Main Street hosts historic tax incentives workshop

Claremore Main Street will host a free workshop focusing on historic tax credits for downtown rehabilitation in Claremore on Jan. 19 in conjunction with the State Historic Preservation Office (SHPO).

The workshop brings the important information from the State Office to Claremore as a service to current building and business owners as well as future developers — saving a trip to Oklahoma City.

The seminar begins at 9 a.m. on Jan. 19 at Northeast Technology Center, 1901 State Highway 88. While it is geared toward current building owners in the historic district, it is free and open to the public.
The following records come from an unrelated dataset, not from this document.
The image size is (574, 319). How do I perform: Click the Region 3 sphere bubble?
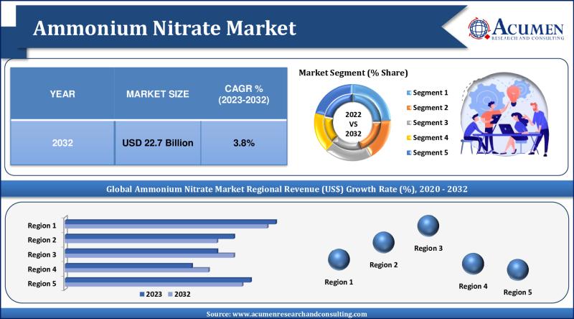(428, 226)
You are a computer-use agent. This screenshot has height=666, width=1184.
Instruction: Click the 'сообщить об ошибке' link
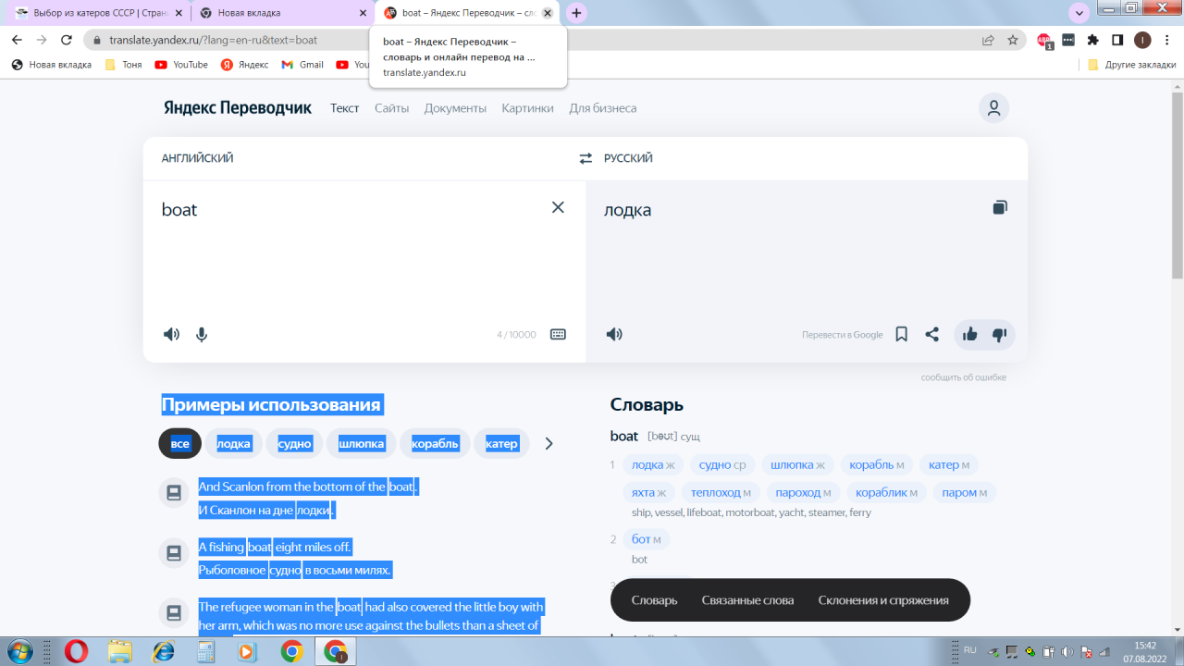point(963,377)
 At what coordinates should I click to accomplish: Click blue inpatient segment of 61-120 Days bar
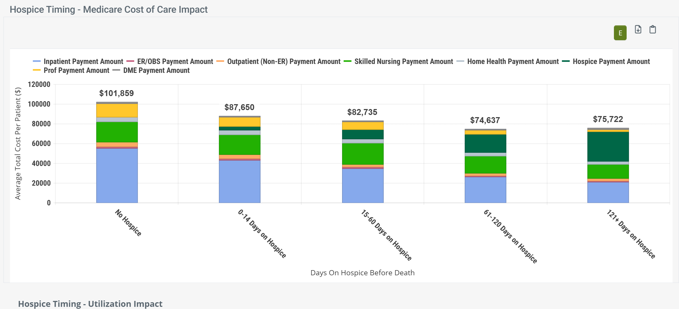[485, 190]
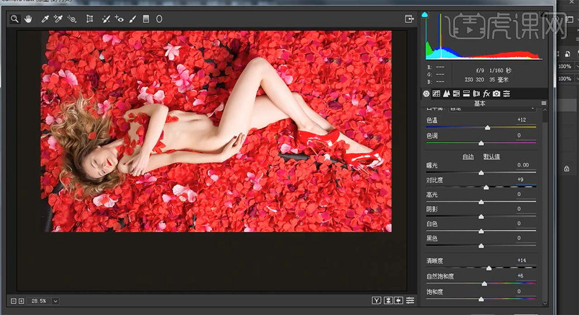579x315 pixels.
Task: Choose the Red Eye Removal tool
Action: (119, 19)
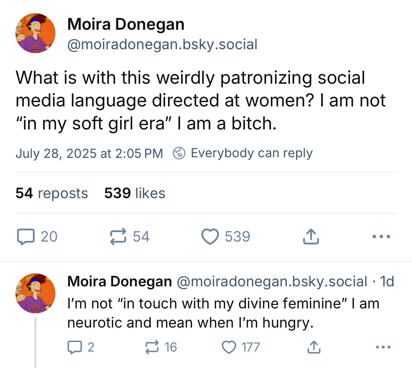This screenshot has width=412, height=372.
Task: Share the main post via share icon
Action: pos(311,237)
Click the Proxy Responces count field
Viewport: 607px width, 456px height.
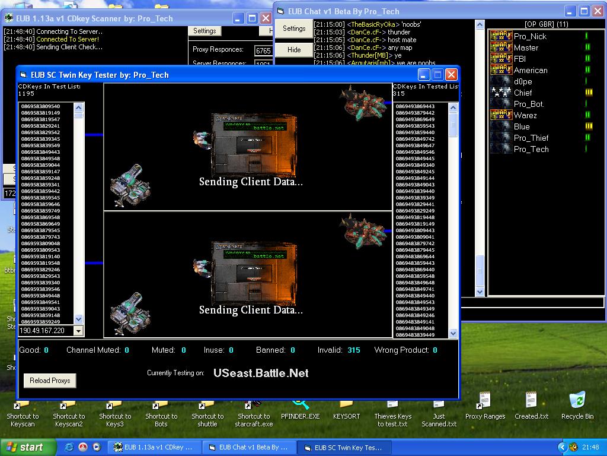[x=263, y=50]
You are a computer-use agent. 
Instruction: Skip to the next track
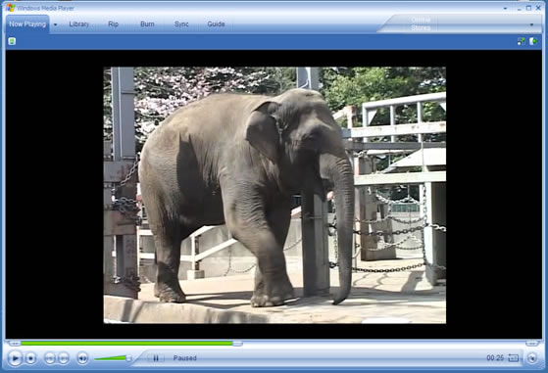[64, 358]
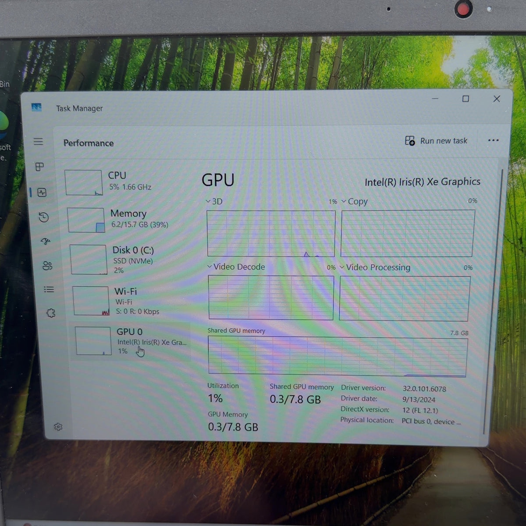Image resolution: width=526 pixels, height=526 pixels.
Task: Open Task Manager settings gear
Action: [x=58, y=426]
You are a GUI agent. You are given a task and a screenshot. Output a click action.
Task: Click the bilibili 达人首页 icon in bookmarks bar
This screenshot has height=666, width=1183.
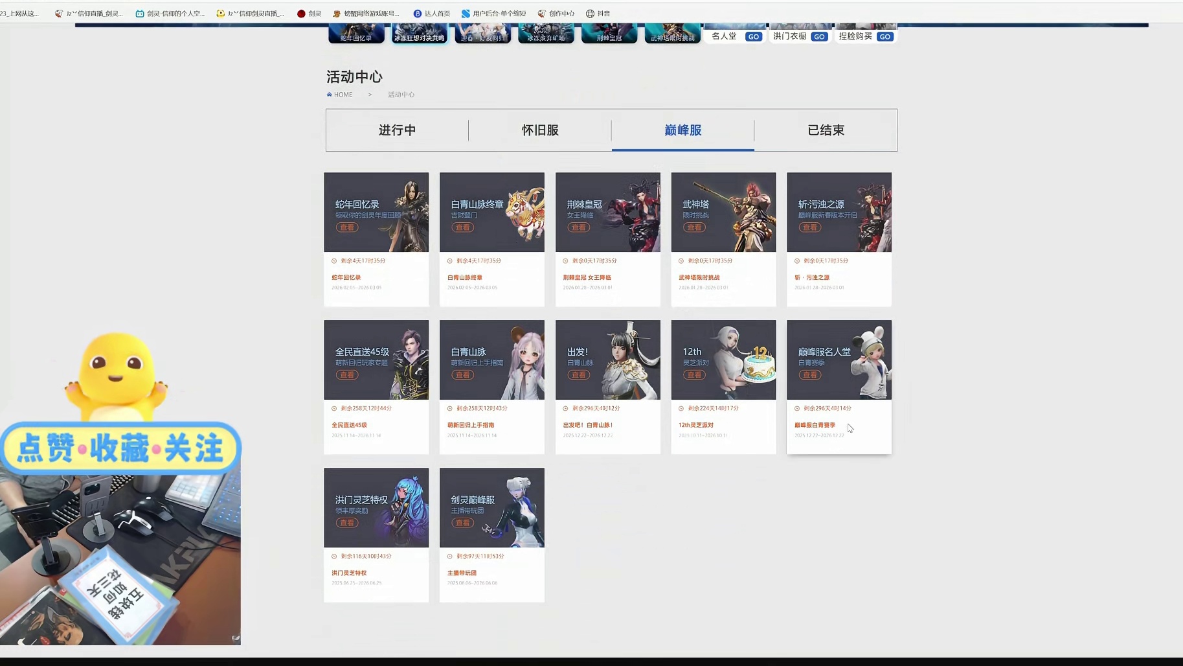click(x=418, y=13)
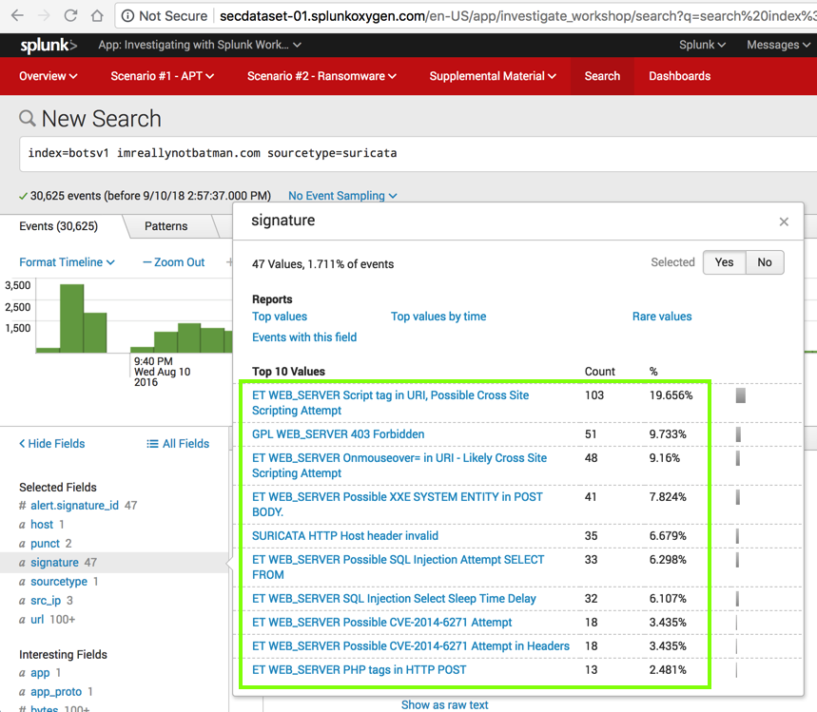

Guests should RSVP by registering online here or calling Main Street at 918-341-5881.

“We hope people really make use of this workshop. The information the State Historic Preservation Office has to present helps make sense of a complicated and often misunderstood process,” said Jessica Jackson, Claremore Main Street Executive Director.
In the fall, the National Parks Service listed downtown Claremore on the National Register of Historic Places because of its historic significance in our state, county and city. [Get more details here.]

As a historic district, downtown Claremore can expect increased traffic and tourism and raised property values. Additionally, some building owners may qualify for 40 percent tax credits for rehabilitation and restoration.

SHPO’s Jennifer Bailey, the tax program coordinator, will discuss those historic tax credits, the Secretary of the Interior’s Standards for Rehabilitation to qualify for the tax credits and the application process involved at the Claremore workshop.

“Jennifer does a great job of breaking down the process in an easy-to-understand way,” Jackson said. “This is the perfect opportunity to learn more for anyone interested in current or future investment into downtown Claremore.”

The historic district includes the area along Will Rogers Boulevard from Lynn Riggs Boulevard to Muskogee Avenue, and from the alley between Will Rogers and Patti Page boulevards to 4th Street. The period of significance is from 1890 to 1955.